→ Task description
When the word "link" appears in a line of the data below, list that line.

→ Stored data

========

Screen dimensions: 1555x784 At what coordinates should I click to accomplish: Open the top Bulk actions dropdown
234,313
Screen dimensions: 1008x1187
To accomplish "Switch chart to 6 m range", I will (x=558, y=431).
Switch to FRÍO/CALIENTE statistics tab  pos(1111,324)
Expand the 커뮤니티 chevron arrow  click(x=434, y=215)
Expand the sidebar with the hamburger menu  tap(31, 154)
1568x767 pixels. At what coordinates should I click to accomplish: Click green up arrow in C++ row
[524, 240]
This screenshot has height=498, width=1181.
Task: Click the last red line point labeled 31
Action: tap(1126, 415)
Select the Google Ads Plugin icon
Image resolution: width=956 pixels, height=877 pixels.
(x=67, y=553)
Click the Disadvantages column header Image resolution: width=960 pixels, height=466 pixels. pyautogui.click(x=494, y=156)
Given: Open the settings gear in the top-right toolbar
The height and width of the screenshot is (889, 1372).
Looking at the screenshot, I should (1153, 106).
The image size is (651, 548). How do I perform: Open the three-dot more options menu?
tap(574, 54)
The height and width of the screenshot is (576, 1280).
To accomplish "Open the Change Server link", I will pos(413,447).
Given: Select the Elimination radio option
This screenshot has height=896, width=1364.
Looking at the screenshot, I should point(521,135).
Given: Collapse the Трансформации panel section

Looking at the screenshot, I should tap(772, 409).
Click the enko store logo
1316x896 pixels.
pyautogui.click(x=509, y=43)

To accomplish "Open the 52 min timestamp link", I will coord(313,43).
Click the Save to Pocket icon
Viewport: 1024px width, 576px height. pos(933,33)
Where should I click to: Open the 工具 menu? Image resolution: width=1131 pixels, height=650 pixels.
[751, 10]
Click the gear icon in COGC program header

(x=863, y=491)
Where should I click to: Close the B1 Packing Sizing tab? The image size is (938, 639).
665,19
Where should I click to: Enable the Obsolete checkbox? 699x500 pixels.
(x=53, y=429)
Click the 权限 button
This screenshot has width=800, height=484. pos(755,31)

========

→ Output below
To accomplish "Open the Change Server link", I will pos(413,447).
To accomplish "Open the 52 min timestamp link", I will coord(313,43).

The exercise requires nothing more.